── Given records ──
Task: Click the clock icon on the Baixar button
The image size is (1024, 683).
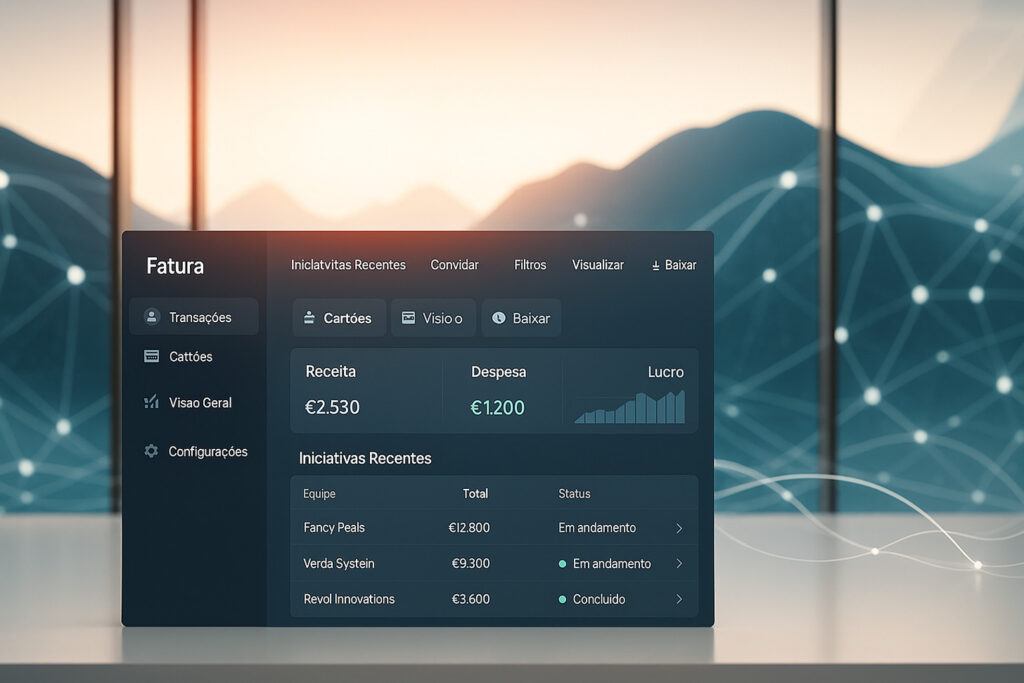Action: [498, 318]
───
── Given records ──
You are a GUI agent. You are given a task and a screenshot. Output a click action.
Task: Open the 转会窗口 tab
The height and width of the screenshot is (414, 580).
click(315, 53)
───
● **Problem**
Add 134 to each coordinate in the answers and write out again the rows from the line containing "Task: Click the" through the line containing "Action: [498, 318]", including both of those lines, with the image size and all other text left unchanged. Leave the pictures out of your answer.

● **Exercise result**
Task: Click the clock icon on the Baixar button
The image size is (1024, 683).
Action: [632, 452]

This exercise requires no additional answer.